Photograph : Ringo Starr, George Harrison et la plus belle tristesse de l’après-Beatles

Après 1970, le monde attendait de Ringo Starr qu’il choisisse un camp, qu’il se rêve en rival ou en martyr. Il a préféré une autre voie : celle du « Fab friend », le type qui désamorce les guerres d’ego et continue de jouer du rock’n’roll comme on ouvre une fenêtre. C’est dans cette simplicité — trois accords, un sourire, et l’essentiel — que sa carrière solo trouve sa vérité. Et c’est aussi là que surgit l’une des plus belles complicités de l’après-Beatles : Ringo et George Harrison, loin du duel Lennon/McCartney, unis par une fraternité sans calcul.
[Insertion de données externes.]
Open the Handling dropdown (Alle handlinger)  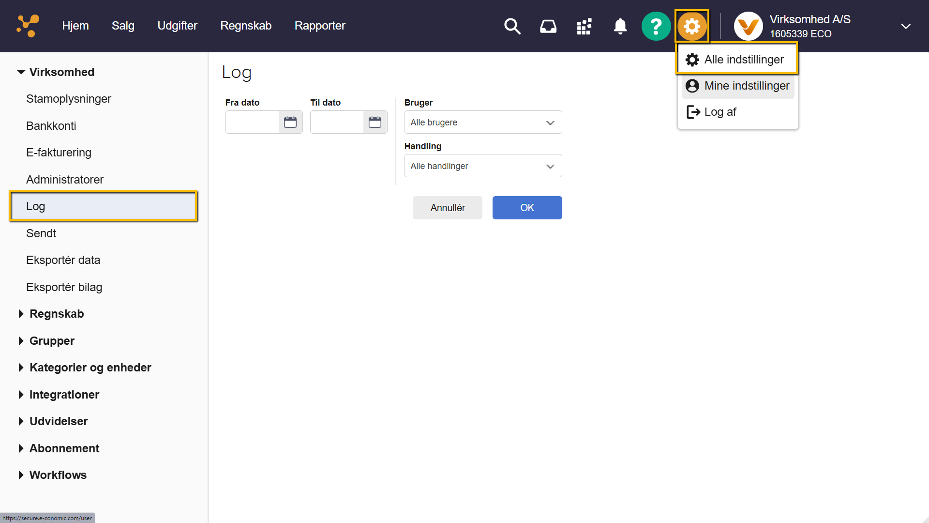click(x=483, y=166)
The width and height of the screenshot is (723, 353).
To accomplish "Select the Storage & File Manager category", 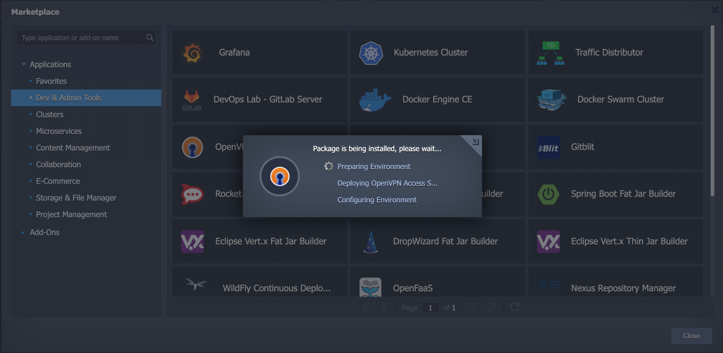I will [76, 197].
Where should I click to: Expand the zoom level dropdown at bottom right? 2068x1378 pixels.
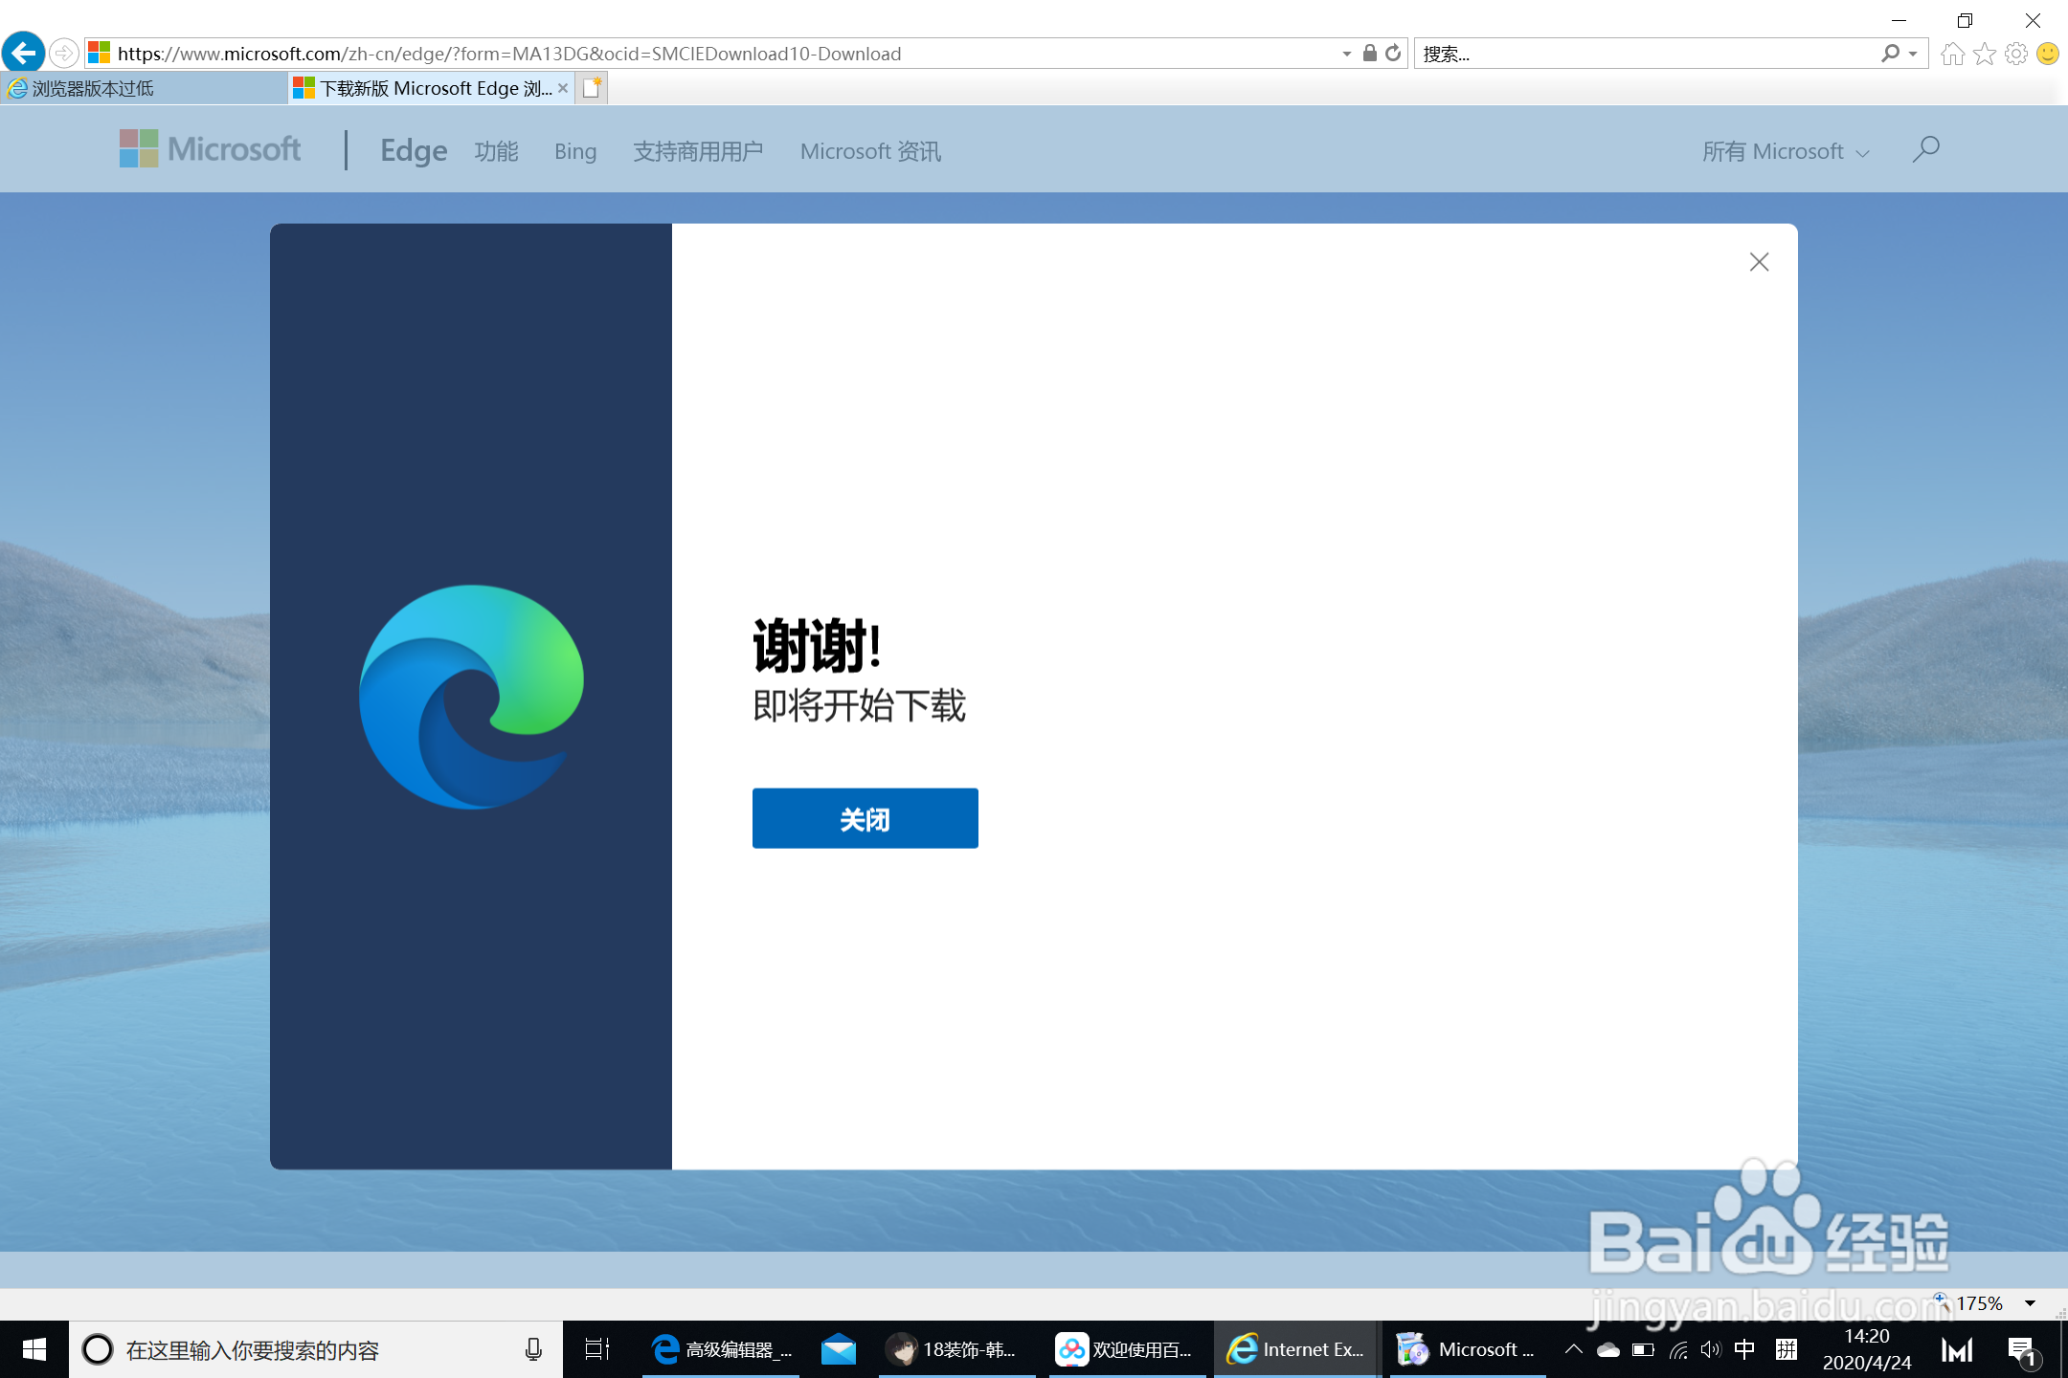coord(2032,1302)
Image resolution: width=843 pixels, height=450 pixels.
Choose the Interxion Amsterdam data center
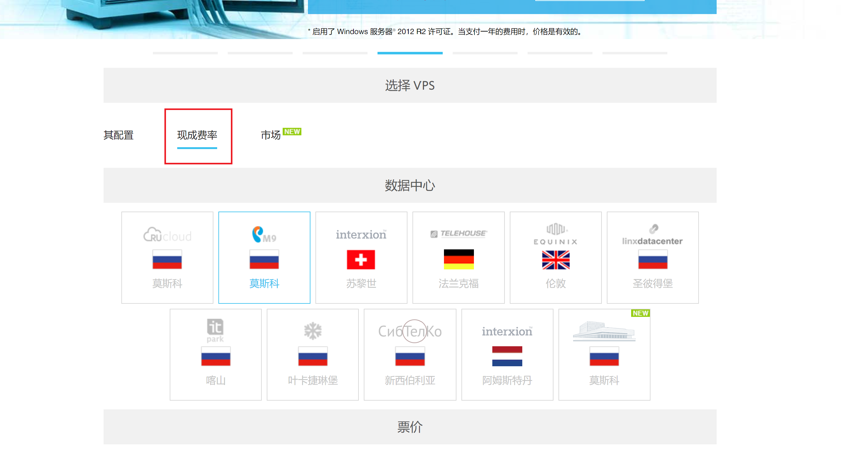pos(507,354)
De l’atelier d’Octopus’s Garden à l’ombre bienveillante de It Don’t Come Easy, Harrison agit en artisan discret, ajoutant des couleurs sans voler la chanson. Jusqu’à Photograph, ébauchée au soleil du sud de la France, puis enregistrée en 1973 avec le luxe sobre de Richard Perry : une ballade de rupture retenue, humaine, qui grimpe au sommet des charts sans crier au chef-d’œuvre. Et quand Ringo la reprend au Concert for George, le 29 novembre 2002, la photo change de cadre : ce n’est plus seulement l’amour perdu, c’est l’ami disparu. Derrière la légèreté assumée, on entend alors ce que Ringo a gagné autrement : la durée, la pudeur, et cette façon rare d’être grand sans hausser le ton.